◆ Activity: Please transcribe the data exactly as shown, skipping the images.

Records excerpted from a collection:

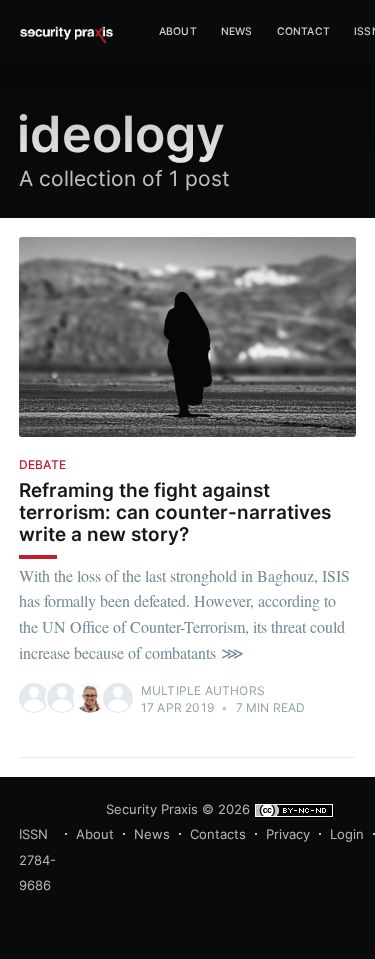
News (237, 31)
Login (347, 834)
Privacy (288, 834)
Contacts (218, 834)
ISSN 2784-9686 (37, 859)
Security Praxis (152, 809)
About (95, 834)
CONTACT (303, 31)
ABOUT (178, 31)
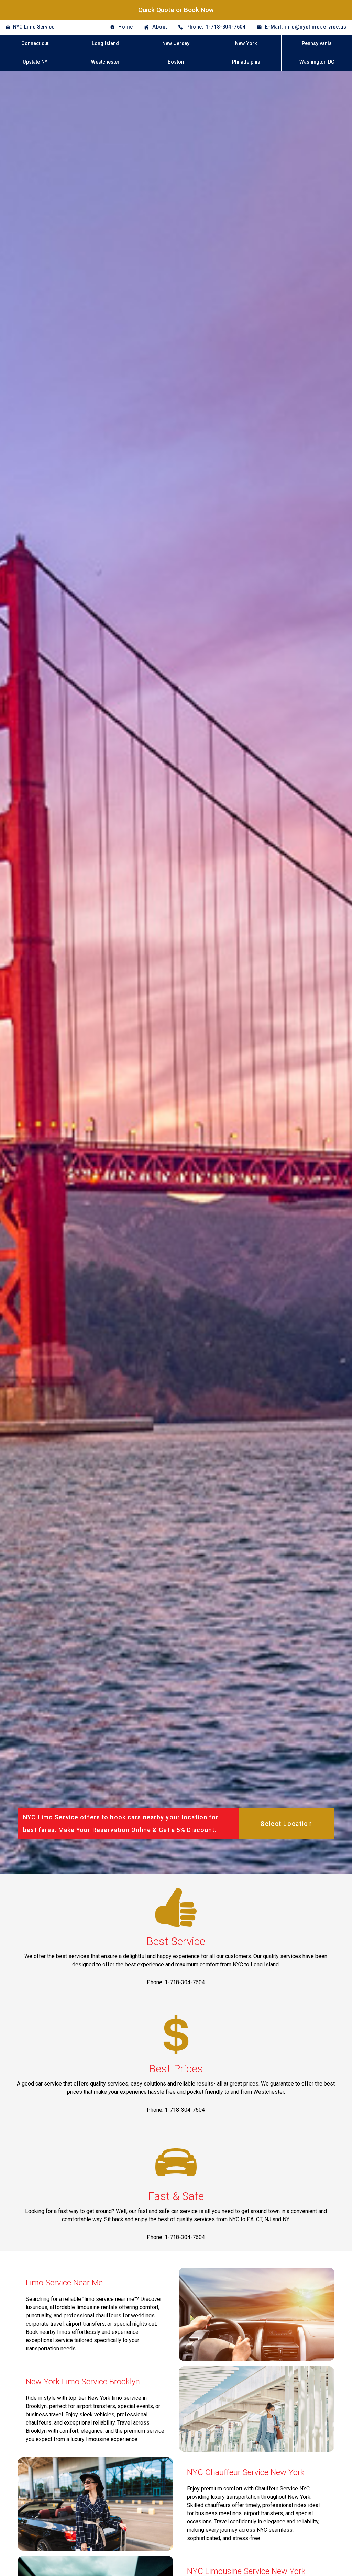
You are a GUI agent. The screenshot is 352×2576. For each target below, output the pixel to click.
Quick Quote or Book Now (176, 10)
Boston (176, 62)
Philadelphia (246, 62)
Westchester (105, 62)
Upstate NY (35, 62)
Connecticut (34, 43)
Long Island (105, 43)
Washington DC (316, 62)
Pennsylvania (317, 43)
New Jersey (175, 43)
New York (246, 43)
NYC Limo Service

◆ Answer section:
News (237, 31)
Login (347, 834)
Privacy (288, 834)
Contacts (218, 834)
ISSN 2784-9686 (37, 859)
Security Praxis (152, 809)
About (95, 834)
CONTACT (303, 31)
ABOUT (178, 31)
You are a GUI agent. The screenshot is 352×2576. For each target below, output the pixel to click.
Quick Quote or Book Now (176, 10)
Boston (176, 62)
Philadelphia (246, 62)
Westchester (105, 62)
Upstate NY (35, 62)
Connecticut (34, 43)
Long Island (105, 43)
Washington DC (316, 62)
Pennsylvania (317, 43)
New Jersey (175, 43)
New York (246, 43)
NYC Limo Service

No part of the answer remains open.